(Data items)

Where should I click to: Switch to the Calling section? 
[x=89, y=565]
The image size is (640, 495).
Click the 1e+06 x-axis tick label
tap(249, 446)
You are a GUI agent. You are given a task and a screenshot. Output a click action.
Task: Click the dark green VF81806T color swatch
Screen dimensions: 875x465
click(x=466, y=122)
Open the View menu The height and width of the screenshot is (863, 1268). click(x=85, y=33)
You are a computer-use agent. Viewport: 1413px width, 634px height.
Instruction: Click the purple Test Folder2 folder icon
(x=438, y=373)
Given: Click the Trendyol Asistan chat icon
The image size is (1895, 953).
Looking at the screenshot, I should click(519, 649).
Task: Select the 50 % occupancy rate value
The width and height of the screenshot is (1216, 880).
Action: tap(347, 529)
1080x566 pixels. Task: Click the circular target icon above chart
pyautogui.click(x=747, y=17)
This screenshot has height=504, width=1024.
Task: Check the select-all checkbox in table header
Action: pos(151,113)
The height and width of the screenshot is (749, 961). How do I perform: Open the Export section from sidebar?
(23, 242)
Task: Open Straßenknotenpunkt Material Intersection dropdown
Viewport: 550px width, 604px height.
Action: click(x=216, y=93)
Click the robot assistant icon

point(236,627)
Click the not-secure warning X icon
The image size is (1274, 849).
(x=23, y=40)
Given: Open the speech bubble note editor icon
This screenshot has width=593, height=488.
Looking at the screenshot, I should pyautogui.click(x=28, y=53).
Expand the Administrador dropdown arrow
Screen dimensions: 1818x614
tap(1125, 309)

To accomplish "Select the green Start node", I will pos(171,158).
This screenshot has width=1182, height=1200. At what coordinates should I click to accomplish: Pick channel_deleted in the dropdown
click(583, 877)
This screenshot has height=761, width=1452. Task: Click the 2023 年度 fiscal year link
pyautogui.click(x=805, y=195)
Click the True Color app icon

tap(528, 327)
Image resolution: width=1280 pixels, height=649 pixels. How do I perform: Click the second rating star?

• [ASSIGNMENT]:
Write the complete data out, exactly as above.

• [ANSWER FOR THIS EXERCISE]:
Where should I click to: Switch to the Calling section? 
[x=89, y=565]
The image size is (640, 495).
Click the 1e+06 x-axis tick label
tap(249, 446)
You are a GUI agent. You are given a task and a screenshot. Output a click action.
Task: Click the dark green VF81806T color swatch
Screen dimensions: 875x465
click(x=466, y=122)
Open the View menu The height and width of the screenshot is (863, 1268). click(x=85, y=33)
You are a computer-use agent. Viewport: 1413px width, 634px height.
Instruction: Click the purple Test Folder2 folder icon
(x=438, y=373)
Given: Click the Trendyol Asistan chat icon
The image size is (1895, 953).
Looking at the screenshot, I should click(519, 649).
Task: Select the 50 % occupancy rate value
The width and height of the screenshot is (1216, 880).
Action: tap(347, 529)
1080x566 pixels. Task: Click the circular target icon above chart
pyautogui.click(x=747, y=17)
This screenshot has height=504, width=1024.
Task: Check the select-all checkbox in table header
Action: pos(151,113)
The height and width of the screenshot is (749, 961). How do I perform: Open the Export section from sidebar?
(23, 242)
Task: Open Straßenknotenpunkt Material Intersection dropdown
Viewport: 550px width, 604px height.
Action: click(x=216, y=93)
Click the robot assistant icon

point(236,627)
Click the not-secure warning X icon
The image size is (1274, 849).
(x=23, y=40)
Given: Open the speech bubble note editor icon
This screenshot has width=593, height=488.
Looking at the screenshot, I should pyautogui.click(x=28, y=53).
Expand the Administrador dropdown arrow
Screen dimensions: 1818x614
tap(1125, 309)

To accomplish "Select the green Start node", I will pos(171,158).
This screenshot has width=1182, height=1200. At what coordinates should I click to accomplish: Pick channel_deleted in the dropdown
click(583, 877)
This screenshot has height=761, width=1452. Task: Click the 2023 年度 fiscal year link
pyautogui.click(x=805, y=195)
Click the True Color app icon

tap(528, 327)
Image resolution: width=1280 pixels, height=649 pixels. How do I perform: Click the second rating star?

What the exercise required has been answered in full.